Se Lula venceu a fome ao se deslocar com a família num caminhão pau-de-arara para São Paulo, fez curso no Senai, foi metalúrgico, perdeu um dedo numa máquina, foi líder sindical, esteve preso durante a ditadura, disputou, sem êxito três eleições a presidente, se elegeu por duas vezes presidente, foi preso injustamente por um juiz que cometeu lawfare e se elegeu novamente para um terceiro mandato, tudo isso já seria muito mais que significativo para aplaudirmos de pé essa trajetória impressionantemente exitosa.

Mas Lula é Lula, o ousado. E que bom termos um presidente ousado para o bem, já que tivemos um ousado para o mal.

Para grande surpresa deste que escreve, Lula, qual borboleta, se liberta de seu casulo e alça voos maiores do que poderíamos imaginar. Ele já não cabe mais como líder de um país, somente. Ousa combater as desigualdades a nível mundial.

O presidente foi a Paris. Quando os grandes jornais, os comentaristas de sempre e mesmo a oposição esperavam que ele fosse fazer um discurso da mesmice (lembro que a jornalista Eliane Catanhede chegou a afirmar que Lula não tinha o que falar em Paris!), eis que o sapo barbudo, ou, como os amigos mais próximos dos tempos de São Bernardo ainda o chamam, o baiano, surpreendeu e criticou os países ricos.

Oh! Que afronta, apressaram-se em criticar os colunistas dos jornalões. Isso vai na contramão da diplomacia! O Brasil pagará um alto preço por isso!

Exatamente nesse momento me lembrei de um trecho de uma música de Chico Buarque: “você não gosta de mim, mas sua filha gosta.”

Os representantes dos países mais pobres adoraram a fala de Lula que criticou os ricos por não cumprirem o Protocolo de Quioto (os EUA sequer assinaram) e o Acordo de Paris. Todos perdem tempo e dinheiro preciosos comparecendo a convescotes para enganar o povo dizendo que estão adotando medidas para reverter as mudanças climáticas. Enquanto isso, o planeta caminha resoluto para um cenário catastrófico.

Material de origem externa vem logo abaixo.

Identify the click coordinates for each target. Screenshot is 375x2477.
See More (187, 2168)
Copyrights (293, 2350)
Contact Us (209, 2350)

Lula, com muita sabedoria histórica, denunciou o anacronismo da ONU que, desde 1945 não se recicla e já não tem grande importância no cenário mundial. Alguém se lembra de quantas vezes uma votação da ONU que dava 191 votos a favor da suspensão do bloqueio econômico de Cuba, contra somente os votos dos EUA e Israel, foi desrespeitada?

Por quantas vezes os EUA, e agora a Rússia, invadiram países sem consultar a ONU? Para que ela serve, afinal?

Lula, um ancião de 77 anos discursou em praça pública em frente à Torre Eiffel para milhares de jovens ávidos a ouvi-lo e foi enormemente aplaudido.

Mas o que os grandes jornais noticiaram? Deram pequenas notas quando deveriam, se tivessem compromisso com a verdade e com o país, darem grandes manchetes, afinal, Lula recupera nossa imagem no cenário mundial, destruída por seu antecessor, conclama os países a se unirem para combater de fato as mudanças climáticas e denuncia que, se essas medidas não forem tomadas para ontem, os pobres é que pagarão o preço, já que os ricos têm como se salvaguardarem.

Lula está diferente, fisicamente. Mas como evoluiu nessas décadas!

Concluo aqui refletindo em como todo o resto dos políticos brasileiros e estrangeiros são pequenos diante da estatura do operário.

E como seu antecessor, de agora em diante, só pode ser visto através de um microscópio, tão pequeno que é.